Limited resources and competitors in the same space mean organisations have to identify groups of customers with similar needs and similar expectations of a value proposition. This is called segmentation, but there are many ways of slicing up a potential market. Below are a few examples:

  • geographic: by particular region or district, urban versus rural, or populations living in different climates
  • demographic: by gender, age group, income bracket, educational level
  • psychographic: by social class, social aspirations, values, behaviours, lifestyle choices and attitudes to value.

An attractive segment for a company is one that:

  • is in line with the long-term objectives of the organisation
  • is within reach using resources available
  • has the potential to grow and be of a size that will sustain a profitable return.

Thorough identification of all the segments in the market will allow selection of those worth targeting. Targeting may also be sub-divided into various decisions between differentiation and concentration within the segment. The ultimate goal for an organisation is to target customers one to one, and in some markets this sort of bespoke service is possible. Most companies, however, need to think carefully about the third step, positioning, where a detailed understanding of emotion, attitude and beliefs as drivers of value perception becomes crucial. Positioning statements connect the resources in an organisation to the segment it is targeting. They are expressions of how you want to be seen through the eyes of your customers. For example, Austrian energy drink company Red Bull5 has employed ‘wings’ as a word and theme in its advertising for more than 25 years. This is a tactical and, by now, strategic choice.

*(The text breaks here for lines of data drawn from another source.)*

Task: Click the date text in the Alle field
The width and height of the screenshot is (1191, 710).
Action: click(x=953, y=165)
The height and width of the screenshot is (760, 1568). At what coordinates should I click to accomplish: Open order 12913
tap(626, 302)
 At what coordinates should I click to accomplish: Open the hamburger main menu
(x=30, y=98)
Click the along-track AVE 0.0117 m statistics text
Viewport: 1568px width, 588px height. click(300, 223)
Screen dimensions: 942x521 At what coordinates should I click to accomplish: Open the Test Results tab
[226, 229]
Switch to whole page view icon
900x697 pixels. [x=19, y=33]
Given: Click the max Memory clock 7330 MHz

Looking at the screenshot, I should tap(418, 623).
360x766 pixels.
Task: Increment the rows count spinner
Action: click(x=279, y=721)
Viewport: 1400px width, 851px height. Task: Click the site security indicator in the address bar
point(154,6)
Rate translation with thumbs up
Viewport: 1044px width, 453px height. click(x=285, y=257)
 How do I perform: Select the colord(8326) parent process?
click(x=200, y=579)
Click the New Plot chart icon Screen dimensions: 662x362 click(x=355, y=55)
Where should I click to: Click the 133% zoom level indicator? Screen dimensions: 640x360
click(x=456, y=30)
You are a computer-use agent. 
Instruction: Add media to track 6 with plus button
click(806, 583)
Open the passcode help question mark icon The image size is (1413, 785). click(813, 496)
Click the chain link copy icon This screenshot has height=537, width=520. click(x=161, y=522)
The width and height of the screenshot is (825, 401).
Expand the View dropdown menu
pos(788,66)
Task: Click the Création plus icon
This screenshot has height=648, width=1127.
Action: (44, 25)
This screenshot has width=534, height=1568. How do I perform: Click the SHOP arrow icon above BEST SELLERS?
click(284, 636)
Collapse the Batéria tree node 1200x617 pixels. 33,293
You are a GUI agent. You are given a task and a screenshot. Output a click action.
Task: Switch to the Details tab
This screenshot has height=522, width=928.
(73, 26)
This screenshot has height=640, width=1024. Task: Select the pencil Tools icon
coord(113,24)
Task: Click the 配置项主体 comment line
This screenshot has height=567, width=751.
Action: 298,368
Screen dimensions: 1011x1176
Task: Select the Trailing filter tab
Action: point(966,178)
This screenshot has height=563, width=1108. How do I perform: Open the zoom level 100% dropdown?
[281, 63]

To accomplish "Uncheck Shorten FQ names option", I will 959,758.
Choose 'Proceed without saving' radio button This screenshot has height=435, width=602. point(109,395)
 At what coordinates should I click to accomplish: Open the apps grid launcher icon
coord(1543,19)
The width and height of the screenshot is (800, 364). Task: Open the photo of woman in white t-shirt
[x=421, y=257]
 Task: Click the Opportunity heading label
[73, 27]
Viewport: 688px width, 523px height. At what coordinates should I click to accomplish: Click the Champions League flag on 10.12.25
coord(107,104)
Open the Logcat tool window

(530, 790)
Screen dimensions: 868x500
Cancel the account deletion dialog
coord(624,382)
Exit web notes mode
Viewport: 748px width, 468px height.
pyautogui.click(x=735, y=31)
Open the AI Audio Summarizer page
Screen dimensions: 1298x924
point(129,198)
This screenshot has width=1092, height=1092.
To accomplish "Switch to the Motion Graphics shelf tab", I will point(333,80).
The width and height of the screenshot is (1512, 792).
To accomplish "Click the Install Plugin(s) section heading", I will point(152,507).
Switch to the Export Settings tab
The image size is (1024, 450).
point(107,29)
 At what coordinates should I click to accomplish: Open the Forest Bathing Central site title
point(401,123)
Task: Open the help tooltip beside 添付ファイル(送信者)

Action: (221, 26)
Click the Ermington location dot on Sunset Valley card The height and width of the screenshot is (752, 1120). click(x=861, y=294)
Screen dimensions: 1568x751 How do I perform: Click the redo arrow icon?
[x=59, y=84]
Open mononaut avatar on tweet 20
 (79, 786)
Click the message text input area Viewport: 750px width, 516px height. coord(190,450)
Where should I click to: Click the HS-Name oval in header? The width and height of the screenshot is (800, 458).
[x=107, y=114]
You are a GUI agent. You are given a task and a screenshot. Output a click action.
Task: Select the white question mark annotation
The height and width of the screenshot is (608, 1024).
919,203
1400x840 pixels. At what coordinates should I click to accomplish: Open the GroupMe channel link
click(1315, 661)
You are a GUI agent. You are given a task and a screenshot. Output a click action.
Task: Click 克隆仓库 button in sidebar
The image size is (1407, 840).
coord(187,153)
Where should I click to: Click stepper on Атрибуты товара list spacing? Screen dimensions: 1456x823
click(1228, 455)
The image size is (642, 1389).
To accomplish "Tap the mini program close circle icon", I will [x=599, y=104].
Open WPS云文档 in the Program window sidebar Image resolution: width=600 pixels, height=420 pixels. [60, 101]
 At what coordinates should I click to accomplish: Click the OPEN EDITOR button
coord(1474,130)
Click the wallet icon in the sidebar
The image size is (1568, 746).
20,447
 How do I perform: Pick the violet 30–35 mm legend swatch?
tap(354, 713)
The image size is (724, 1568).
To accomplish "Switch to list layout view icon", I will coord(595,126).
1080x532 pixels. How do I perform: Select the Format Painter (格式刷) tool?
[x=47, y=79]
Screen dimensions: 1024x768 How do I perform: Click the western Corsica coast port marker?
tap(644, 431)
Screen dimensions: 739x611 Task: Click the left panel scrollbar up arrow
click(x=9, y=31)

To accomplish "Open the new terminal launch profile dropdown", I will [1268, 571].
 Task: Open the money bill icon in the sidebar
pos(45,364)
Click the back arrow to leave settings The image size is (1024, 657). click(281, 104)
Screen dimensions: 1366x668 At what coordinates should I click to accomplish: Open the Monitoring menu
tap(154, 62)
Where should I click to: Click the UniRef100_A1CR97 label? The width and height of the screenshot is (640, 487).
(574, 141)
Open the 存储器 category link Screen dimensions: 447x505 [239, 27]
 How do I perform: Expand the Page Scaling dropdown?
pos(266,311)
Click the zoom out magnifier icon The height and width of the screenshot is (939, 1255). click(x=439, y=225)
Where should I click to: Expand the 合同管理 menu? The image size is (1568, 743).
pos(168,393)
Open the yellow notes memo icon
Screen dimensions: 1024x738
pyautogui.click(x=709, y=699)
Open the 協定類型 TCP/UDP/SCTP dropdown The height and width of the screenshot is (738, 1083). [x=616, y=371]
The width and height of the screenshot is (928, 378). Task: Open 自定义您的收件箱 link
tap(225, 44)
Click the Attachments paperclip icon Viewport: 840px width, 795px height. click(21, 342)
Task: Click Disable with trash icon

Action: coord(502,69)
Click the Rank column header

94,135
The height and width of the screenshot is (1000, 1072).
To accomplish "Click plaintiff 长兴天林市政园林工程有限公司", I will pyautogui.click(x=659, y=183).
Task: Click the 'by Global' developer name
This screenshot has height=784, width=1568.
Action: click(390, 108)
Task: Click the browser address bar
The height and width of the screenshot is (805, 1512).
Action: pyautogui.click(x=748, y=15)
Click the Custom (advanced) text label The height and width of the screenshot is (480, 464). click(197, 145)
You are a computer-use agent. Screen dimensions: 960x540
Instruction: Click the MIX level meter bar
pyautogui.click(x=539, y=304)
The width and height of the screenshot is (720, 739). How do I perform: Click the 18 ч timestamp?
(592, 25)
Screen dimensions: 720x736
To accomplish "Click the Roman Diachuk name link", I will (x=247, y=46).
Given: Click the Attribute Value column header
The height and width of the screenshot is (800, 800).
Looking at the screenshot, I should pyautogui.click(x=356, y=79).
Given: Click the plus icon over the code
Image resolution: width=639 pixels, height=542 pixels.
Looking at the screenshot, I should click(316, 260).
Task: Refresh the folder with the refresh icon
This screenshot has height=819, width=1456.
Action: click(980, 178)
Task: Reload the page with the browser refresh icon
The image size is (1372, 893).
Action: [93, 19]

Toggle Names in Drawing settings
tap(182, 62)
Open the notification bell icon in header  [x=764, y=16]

The link to the tactical: from the four to the seven Ps

The four Ps of marketing developed by E. Jerome McCarthy in the 1960s have now attained seminal status in marketing management.6 For the record, they are:

  • Product: Different eras have developed the idea of the product from ‘what we make’ to ‘what needs making’. In theory, this is a constantly shifting issue and few organisations can keep on making the same thing without adjustments, innovation or reinvention. The customer has to be able to see the value for them of what your company does and this is the core benefit.
  • Price: For you, price is revenue, not cost (all other marketing Ps entail cost). To your customer your price is a cost of their time, effort or money. A market orientation equates the value of a thing with what the customer is willing to pay for it. There are many considerations behind what price to set and profit is only one of them. Price, for example, may also establish your value position vis à vis your competitors. How you identify the features of your product as benefits for your customers may also be important.
  • Place: This used to be a very obvious matter of naming channels and locations for purchase. Availability in an increasingly interconnected and online world, even for tangible goods and traditional services, is more complex. The logistics of delivering and displaying your offering are critical to your customer’s perception of value to them, and if they see a better alternative, unless you have a strong brand loyalty they will move.
  • Promotion: Communication with your customers (which, by the way, is also communication with your competitors) includes branding, advertising, public relations and gaining the attention of others with a consistent message. Increasingly, these channels are now set up as a form of two-way communication and collection of market data.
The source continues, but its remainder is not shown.